一人の患者そして医師としての想い一人の患者そして医師としての想い

一人の患者そして医師としての想い

私も患者さんと同じく、顎関節症に悩む一人の患者でした。

私の顎に自覚症状があらわれたのは、今から約30年前でした。最初は口を開けるたびに「じゃりじゃり」と音がし始めました。時間の経過とともに今度は「ボキボキ」という音に変化しました。痛みは無かったものの顎の音に違和感を感じ知り合いの歯科医師に相談したり、大学病院の口腔外科を受診しましたが、どこに行っても「時間が経てば治る」とか「湿布をしておけば良い」であったり、「何もする必要が無い」とまで言われたこともあります。

最初に治療を受けたのは大学病院でしたが、症状は改善せず、またのちには細菌感染により根管治療をすることとなりました。
今、改めて考えてみるとラバーダムなしの治療だったのがその原因だったのではないか感じています。その後、別の歯科医院で口腔外科の手術を受けましたが、最終的には抜歯となり、別の歯も破折を起こしてしまいました。
勿論、これは病院や医師の技量だけではなく、私が治療を受けた30年以上前の技術や材料が現在よりも劣っていたことにも原因があると思います。

しかしながら治療を受けた当時、すでに歯科医師であった私でさえもこのような経験をしているということは、一般の患者さんにおいて良い歯科医師を探すことは、なかなか厳しいことではないでしょうか。

症状があるのだから原因があるはずです。自分自身の顎関節症がきっかけとなり専門書を読み漁り、インターネットを探し回りました。今では顎関節症治療への理解を私も深めましたが、当時は情報もなく歯科医師の私自身が非常に悩んだことを鮮明に覚えています。
顎関節治療で有名な歯科医師を訪ね歩き治療しましたが、結果は思わしいものではありませんでした。ある歯科専門誌で顎関節症の講演がアメリカであると知り視点を変えてみようと、迷わずサンフランシスコで行われる顎関節症の講演会に参加しました。それまで日本の講演会にしか参加したことがなかった私は、講演会の雰囲気やアメリカの歯科医師の情熱に日本のそれとは全く違うという印象を受けました。また、今でも日本では顎関節症治療で歯を削ってはいけないというガイドラインがあります。しかしある条件を満たし、正確に評価できる環境下であれば歯を削って調整をした方が有意義に結果に繋がるというのが講演の内容も、驚きでした。

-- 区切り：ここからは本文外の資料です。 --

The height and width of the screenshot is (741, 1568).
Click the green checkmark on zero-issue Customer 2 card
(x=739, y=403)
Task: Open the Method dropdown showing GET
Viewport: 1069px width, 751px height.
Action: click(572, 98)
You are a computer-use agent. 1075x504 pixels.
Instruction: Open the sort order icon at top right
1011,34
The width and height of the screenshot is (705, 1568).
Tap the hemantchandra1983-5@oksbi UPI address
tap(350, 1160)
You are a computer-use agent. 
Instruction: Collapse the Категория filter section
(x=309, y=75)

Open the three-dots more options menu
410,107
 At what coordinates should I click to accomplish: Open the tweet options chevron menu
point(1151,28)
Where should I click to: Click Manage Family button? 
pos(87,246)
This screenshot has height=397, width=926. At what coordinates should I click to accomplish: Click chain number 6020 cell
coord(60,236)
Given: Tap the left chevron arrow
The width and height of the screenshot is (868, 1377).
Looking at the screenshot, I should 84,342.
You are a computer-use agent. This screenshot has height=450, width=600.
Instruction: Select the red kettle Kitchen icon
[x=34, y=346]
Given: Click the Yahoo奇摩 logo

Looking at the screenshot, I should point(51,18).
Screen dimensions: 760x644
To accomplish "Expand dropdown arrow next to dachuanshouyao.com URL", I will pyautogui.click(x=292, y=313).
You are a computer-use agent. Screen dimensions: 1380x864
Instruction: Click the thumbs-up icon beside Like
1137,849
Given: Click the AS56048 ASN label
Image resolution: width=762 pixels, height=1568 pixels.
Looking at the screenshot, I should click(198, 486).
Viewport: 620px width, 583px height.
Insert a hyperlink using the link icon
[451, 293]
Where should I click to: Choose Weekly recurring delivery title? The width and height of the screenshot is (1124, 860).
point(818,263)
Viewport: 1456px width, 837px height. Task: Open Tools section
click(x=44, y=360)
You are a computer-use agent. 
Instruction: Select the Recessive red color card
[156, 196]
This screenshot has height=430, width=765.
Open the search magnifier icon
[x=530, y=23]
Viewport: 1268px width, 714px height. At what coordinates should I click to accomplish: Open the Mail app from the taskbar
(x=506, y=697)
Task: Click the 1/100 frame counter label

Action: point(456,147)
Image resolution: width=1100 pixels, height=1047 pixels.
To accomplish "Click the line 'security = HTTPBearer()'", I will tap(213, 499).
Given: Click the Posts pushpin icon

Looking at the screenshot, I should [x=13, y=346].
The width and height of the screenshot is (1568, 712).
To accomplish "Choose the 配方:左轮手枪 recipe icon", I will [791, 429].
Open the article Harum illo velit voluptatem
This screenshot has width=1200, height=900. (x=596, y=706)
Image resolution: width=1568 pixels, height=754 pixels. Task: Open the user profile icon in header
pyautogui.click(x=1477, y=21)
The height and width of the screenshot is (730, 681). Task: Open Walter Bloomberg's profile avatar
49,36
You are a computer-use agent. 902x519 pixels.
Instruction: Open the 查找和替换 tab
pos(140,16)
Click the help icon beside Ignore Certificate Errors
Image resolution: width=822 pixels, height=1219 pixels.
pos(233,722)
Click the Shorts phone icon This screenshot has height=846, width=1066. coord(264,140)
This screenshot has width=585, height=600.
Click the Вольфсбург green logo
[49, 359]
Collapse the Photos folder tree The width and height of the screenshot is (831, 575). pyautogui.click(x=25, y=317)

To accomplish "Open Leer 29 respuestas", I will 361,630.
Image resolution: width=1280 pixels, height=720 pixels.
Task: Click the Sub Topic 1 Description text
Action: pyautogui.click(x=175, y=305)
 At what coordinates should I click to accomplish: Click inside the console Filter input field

その講演会で知り合った日系アメリカ人の歯科医師と顎関節症の話しで意気投合し、結局、その歯科医師に治療してもらい私の顎関節症は改善しました。
名取歯科医院では、現在ドーソンの咬合論をベースに、デジタルによる見える化で噛み合わせ治療を進化させた NICK YIANNIOS (ニック ヤニオス) による咬合論に基づいて顎関節症治療にあたっています。
アーカンソー州で診療をおこなっているニックのもとには世界中から、顎関節に悩む患者が診療に訪れています。

こうして院長である私自身が顎関節症の患者として30年苦しみ、歯科医として多くの臨床家、専門医の門を叩いても症状が改善せずに悩み、苦しんできた経験から、名取歯科医院では顎関節症治療において診療ガイドラインを定めるとともに、常に新しい技術や素材について知識を得ることを心がけています。

そしてどのような治療法が患者さんに対してよりよい治療であるのかを考えていくことが、患者さんにとって、より良い歯科医師、歯科医院であり続けるために大切なことだと考えています。